Nie było to kłamstwo. Nie chodziło o to, że Ryan nie był zapraszany. On po prostu tam nie chodził, bo nie chciał się bardziej upokorzyć. W sensie.. nie chciał spotkać swoich sportowych kolegów, którzy mogliby się z nim pobawić, w niezbyt przyjemne zabawy i gry. Ale przecież przy mnie mu chyba nic nie zrobią. Nie żebym był jakimś gorylem, ale nie mieliśmy większych spin i mimo wszystko w miarę się dogadywaliśmy i szanowaliśmy.

- Czyli robisz to z dobrego serca i żeby pokazać Ryanowi, że to fajne, tak? - no pewnie mamo, wcale nie robię tego żeby pilnować Gerarda i Nancy

- Dokładnie tak - powiedziałem i uśmiechnąłem się

- No dobrze... ale muszę widzieć, że z nim idziesz - że co?

- Ale... jak?

- Przyjdzie tu, i pójdziecie razem

Szlag by to. Czemu musi mieć dowód? Nie może uwierzyć mi na słowo? Chyba jestem godnym zaufania człowiekiem. Przynajmniej ja tak sądzę..

- Dobra, ale mogę? 

- No.. możesz... ale przed pierwszą w domu. I ani minuty spóźnienia Frankie - powiedziała mama ze zrezygnowaniem. 

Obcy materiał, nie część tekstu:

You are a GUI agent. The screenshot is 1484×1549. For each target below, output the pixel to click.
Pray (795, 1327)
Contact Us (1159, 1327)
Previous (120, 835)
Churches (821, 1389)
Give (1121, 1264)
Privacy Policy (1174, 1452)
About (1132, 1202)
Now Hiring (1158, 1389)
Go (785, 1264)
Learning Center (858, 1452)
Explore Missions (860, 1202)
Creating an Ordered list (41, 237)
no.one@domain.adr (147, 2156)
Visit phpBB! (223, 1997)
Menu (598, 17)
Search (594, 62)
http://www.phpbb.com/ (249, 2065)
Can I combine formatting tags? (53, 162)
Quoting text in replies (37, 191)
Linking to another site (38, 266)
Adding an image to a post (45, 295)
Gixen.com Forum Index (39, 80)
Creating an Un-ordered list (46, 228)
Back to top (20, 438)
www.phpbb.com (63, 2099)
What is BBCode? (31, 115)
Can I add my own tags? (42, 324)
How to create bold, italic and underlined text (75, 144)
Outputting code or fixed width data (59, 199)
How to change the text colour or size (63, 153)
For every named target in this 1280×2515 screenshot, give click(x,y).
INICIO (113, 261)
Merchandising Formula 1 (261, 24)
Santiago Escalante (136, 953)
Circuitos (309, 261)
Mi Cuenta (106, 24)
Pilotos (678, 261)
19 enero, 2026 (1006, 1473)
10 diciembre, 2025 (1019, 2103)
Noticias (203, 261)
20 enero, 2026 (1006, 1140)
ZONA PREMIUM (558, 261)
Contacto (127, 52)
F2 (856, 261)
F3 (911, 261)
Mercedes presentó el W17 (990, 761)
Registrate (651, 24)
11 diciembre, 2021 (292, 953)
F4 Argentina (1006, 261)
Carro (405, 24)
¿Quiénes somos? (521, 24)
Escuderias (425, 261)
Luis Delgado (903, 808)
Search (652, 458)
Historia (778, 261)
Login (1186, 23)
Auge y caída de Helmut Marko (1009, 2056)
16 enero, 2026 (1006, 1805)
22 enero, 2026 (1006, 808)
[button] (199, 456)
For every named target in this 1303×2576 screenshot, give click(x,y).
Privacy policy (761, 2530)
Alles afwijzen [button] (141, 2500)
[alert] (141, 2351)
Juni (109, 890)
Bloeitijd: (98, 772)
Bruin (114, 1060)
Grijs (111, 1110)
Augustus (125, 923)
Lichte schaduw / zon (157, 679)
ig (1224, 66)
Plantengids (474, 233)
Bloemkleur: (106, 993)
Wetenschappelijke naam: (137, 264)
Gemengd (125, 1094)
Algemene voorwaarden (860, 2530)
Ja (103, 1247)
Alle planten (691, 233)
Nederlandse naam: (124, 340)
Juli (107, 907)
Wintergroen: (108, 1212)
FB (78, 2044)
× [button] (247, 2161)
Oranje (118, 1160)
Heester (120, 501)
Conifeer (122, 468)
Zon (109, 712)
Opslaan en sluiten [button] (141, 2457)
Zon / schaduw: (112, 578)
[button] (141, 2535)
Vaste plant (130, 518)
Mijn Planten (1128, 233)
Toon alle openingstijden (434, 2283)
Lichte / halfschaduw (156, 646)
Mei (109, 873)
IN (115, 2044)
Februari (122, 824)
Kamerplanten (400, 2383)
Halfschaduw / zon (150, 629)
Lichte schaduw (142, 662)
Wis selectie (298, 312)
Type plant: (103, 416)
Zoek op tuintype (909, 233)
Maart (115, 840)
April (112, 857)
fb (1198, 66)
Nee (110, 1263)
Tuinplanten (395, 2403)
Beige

Uśmiechnąłem się, podziękowałem jej po czym wstałem z kanapy i poszedłem do swojego pokoju.

***

Środa. Dwa dni i impreza, weekend. Tylko dwa dni. Nie mogę się doczekać, żeby w końcu siedzieć z ludźmi, których w jakikolwiek sposób lubię, i nie denerwuje mnie sam fakt, że oddychają.

Stałem na przerwie z Rayem i opierałem się o mury szkoły. Patrzyłem na dziedziniec. Bliżej wejścia szkoły siedział Ryan ze swoją 'ekipą'. Na przeciw Raya i mnie siedziała grupa szkolnych ' gwiazd ' i sportowców, a niemal na samym środku dziecińca stała Nancy, ze swoimi koleżankami i... Gerardem. To wszystko aż biło 'pokazówką' i sztucznością. Co nie zmienia faktu, że bolało mnie jak cholera kiedy lizali się na oczach wszystkich osób ze szkoły. Nagle Gerard odsunął się od dziewczyny i poszedł w kierunku wejścia do szkoły.